▼

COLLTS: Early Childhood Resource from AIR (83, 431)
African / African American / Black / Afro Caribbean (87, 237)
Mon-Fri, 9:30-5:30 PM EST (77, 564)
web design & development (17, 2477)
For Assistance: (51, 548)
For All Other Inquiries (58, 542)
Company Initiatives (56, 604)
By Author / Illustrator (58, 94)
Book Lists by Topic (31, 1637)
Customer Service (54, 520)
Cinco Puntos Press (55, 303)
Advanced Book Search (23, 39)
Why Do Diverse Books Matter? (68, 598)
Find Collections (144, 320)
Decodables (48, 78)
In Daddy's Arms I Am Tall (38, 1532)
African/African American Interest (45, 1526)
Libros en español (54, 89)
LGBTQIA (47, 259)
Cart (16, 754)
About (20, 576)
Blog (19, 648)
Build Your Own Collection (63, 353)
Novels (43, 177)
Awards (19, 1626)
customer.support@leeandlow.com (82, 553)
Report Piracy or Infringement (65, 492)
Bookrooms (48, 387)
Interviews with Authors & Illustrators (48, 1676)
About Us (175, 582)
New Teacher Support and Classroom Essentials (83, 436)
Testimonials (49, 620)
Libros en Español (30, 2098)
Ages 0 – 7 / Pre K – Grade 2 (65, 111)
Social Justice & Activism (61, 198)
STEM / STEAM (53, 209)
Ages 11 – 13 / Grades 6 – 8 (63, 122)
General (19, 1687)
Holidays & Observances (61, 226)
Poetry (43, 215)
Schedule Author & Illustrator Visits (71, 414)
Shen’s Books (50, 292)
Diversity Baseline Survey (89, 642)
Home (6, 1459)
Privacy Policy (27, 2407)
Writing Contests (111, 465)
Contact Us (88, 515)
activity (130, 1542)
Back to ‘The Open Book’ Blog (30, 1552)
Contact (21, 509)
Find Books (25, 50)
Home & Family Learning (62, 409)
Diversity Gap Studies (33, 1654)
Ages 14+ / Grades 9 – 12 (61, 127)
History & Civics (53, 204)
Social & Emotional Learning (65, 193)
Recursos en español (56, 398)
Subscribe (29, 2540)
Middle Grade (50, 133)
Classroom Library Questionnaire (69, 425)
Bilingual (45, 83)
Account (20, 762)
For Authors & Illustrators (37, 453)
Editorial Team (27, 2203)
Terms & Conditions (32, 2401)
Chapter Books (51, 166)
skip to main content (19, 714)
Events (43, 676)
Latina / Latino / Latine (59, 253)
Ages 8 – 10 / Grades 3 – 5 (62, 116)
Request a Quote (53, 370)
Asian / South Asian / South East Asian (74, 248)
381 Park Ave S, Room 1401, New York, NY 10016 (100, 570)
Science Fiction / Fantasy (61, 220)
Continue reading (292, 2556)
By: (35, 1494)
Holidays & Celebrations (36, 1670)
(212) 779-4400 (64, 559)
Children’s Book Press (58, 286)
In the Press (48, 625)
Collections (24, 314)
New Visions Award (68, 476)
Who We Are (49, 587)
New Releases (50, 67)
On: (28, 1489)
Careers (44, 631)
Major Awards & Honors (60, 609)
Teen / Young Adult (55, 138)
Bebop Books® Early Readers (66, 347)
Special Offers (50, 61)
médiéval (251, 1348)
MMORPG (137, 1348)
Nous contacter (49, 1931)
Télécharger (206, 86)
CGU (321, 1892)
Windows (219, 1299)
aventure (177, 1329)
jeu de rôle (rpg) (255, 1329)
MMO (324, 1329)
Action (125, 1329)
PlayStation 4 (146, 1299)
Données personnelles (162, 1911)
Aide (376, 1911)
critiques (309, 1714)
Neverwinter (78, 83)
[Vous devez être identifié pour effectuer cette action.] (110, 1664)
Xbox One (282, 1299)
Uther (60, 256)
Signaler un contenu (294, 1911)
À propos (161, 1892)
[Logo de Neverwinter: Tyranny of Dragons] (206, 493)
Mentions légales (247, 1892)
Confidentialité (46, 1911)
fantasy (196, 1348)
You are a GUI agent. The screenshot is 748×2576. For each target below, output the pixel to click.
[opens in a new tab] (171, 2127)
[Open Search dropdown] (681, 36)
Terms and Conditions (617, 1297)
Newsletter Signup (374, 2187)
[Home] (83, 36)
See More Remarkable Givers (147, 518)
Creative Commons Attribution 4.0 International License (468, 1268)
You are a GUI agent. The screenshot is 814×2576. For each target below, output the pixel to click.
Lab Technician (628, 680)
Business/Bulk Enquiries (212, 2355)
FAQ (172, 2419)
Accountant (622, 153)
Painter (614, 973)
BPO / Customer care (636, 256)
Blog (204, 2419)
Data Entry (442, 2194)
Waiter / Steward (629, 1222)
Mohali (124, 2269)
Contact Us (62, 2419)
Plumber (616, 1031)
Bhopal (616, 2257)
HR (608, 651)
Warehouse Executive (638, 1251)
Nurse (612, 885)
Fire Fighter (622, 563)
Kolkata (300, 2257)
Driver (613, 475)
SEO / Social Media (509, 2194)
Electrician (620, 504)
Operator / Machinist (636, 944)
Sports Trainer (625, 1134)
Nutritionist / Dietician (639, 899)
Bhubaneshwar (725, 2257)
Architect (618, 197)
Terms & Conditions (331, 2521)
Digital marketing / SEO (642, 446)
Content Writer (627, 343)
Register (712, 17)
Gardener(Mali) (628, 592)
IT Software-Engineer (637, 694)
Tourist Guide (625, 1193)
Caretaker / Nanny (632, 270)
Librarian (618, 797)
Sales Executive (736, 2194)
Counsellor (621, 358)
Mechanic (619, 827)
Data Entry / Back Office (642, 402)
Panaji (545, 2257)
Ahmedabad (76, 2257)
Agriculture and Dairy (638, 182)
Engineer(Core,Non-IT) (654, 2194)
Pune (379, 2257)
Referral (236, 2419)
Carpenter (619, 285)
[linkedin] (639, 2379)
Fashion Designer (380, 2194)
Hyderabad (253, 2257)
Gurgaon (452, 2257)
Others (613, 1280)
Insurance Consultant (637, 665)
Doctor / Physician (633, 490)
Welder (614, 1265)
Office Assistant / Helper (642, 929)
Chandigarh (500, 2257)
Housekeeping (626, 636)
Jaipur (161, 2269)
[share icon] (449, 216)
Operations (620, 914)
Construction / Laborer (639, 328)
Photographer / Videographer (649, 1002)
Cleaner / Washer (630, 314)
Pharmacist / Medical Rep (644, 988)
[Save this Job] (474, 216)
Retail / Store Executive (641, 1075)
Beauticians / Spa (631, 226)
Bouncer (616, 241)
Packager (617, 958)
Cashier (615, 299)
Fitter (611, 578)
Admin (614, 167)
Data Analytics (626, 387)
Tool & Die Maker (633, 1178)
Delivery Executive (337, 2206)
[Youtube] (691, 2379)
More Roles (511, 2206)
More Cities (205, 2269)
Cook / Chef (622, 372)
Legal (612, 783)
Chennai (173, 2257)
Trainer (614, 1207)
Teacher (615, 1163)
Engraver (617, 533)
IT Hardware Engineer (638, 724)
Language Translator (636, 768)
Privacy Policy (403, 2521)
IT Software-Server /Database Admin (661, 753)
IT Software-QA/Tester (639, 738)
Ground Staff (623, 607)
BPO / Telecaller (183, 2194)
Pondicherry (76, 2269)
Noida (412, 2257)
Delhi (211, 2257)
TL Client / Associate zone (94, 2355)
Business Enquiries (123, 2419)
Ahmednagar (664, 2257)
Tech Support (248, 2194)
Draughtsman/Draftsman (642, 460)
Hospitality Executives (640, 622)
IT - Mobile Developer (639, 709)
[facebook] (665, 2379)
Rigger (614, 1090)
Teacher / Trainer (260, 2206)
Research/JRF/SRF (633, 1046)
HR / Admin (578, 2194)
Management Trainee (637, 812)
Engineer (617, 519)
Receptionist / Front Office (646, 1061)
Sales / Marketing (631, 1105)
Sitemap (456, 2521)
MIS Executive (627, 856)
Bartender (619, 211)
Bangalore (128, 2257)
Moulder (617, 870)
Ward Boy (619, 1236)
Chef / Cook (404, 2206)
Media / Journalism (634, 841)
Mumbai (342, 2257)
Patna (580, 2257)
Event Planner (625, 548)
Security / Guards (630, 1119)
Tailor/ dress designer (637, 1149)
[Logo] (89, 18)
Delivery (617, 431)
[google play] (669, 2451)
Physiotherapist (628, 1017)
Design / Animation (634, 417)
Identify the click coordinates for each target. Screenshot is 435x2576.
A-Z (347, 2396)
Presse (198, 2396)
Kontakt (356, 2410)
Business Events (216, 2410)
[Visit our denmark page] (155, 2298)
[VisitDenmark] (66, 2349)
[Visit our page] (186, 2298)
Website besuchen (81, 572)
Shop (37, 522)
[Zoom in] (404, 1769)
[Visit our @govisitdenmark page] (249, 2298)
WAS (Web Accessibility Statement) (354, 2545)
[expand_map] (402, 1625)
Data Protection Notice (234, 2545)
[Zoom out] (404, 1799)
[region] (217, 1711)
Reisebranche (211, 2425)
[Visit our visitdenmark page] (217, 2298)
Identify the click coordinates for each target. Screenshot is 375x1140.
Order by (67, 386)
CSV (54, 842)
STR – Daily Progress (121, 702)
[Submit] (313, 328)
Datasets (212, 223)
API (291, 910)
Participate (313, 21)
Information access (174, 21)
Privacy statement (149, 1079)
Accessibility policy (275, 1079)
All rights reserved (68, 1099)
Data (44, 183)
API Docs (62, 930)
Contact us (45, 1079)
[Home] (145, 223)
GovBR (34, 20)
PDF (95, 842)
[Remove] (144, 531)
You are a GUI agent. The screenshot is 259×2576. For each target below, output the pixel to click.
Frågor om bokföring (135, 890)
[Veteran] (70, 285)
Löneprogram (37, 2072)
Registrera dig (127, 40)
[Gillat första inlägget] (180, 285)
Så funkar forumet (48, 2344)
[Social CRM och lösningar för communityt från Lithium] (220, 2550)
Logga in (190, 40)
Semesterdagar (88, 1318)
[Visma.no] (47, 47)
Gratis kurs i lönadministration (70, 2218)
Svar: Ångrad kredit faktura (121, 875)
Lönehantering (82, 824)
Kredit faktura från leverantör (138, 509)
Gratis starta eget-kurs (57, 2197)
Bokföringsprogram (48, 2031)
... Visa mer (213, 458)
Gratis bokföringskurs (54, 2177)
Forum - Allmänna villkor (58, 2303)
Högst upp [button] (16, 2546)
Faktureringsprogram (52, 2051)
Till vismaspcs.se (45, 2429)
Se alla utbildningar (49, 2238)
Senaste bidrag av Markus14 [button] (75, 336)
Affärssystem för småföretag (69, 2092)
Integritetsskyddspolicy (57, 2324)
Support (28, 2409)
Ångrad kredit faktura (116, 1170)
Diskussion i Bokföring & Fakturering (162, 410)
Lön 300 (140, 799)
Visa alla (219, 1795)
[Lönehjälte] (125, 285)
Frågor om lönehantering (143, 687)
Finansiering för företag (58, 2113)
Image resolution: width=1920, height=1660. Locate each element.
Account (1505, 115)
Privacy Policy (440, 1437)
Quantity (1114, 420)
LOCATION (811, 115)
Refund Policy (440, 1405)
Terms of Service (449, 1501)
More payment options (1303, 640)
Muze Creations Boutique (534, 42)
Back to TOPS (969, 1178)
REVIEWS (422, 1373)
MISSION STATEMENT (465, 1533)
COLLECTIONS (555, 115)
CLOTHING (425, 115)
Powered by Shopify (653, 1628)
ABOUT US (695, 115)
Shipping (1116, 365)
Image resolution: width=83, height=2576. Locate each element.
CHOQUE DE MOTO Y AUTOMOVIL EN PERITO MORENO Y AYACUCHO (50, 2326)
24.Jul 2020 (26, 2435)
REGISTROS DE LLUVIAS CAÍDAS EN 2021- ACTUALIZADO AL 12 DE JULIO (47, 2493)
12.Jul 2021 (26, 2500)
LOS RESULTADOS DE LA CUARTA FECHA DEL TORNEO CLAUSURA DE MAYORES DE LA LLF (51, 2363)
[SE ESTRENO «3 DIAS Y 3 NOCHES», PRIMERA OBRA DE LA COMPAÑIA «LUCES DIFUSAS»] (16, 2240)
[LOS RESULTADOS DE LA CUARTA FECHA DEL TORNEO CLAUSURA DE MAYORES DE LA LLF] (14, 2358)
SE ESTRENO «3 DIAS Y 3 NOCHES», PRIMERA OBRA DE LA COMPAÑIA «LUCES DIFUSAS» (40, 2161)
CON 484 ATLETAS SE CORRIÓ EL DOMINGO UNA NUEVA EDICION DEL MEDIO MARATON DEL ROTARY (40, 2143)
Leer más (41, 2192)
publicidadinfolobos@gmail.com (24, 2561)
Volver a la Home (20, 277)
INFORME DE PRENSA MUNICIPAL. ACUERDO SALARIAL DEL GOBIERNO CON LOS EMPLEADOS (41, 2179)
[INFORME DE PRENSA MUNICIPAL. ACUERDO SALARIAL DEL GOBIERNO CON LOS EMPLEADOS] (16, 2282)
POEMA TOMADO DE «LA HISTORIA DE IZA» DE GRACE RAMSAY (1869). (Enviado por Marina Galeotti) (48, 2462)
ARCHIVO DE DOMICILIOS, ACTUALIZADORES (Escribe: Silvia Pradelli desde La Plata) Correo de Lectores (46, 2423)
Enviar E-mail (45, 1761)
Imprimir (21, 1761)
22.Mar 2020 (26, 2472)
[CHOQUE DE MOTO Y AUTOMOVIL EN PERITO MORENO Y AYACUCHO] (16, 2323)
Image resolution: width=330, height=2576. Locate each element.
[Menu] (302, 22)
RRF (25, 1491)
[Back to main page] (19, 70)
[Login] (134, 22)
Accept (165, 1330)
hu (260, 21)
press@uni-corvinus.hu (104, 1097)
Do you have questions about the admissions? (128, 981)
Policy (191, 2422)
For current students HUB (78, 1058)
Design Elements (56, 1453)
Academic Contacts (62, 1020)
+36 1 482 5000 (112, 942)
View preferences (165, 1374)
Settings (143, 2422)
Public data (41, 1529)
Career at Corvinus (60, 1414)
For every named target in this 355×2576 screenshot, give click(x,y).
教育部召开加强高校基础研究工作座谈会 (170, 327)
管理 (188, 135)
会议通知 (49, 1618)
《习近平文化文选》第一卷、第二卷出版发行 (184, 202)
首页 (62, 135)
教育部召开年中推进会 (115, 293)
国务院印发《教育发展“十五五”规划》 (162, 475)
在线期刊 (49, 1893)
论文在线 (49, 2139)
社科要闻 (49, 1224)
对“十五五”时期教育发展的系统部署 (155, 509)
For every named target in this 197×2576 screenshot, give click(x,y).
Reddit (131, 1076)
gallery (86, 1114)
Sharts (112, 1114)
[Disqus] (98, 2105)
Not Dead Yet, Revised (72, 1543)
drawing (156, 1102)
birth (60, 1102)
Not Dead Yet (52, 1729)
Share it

▲

**Action item:**
From the line containing "5000 (112, 942)" to the last line above, repeat every line exactly and nothing else.

**Completed task:**
+36 1 482 5000 (112, 942)
View preferences (165, 1374)
Settings (143, 2422)
Public data (41, 1529)
Career at Corvinus (60, 1414)
For every named target in this 355×2576 screenshot, give click(x,y).
教育部召开加强高校基础研究工作座谈会 (170, 327)
管理 (188, 135)
会议通知 (49, 1618)
《习近平文化文选》第一卷、第二卷出版发行 (184, 202)
首页 (62, 135)
教育部召开年中推进会 (115, 293)
国务院印发《教育发展“十五五”规划》 (162, 475)
在线期刊 (49, 1893)
论文在线 (49, 2139)
社科要闻 (49, 1224)
对“十五五”时期教育发展的系统部署 (155, 509)
For every named target in this 197×2576 screenshot, give click(x,y).
Reddit (131, 1076)
gallery (86, 1114)
Sharts (112, 1114)
[Disqus] (98, 2105)
Not Dead Yet, Revised (72, 1543)
drawing (156, 1102)
birth (60, 1102)
Not Dead Yet (52, 1729)
Share it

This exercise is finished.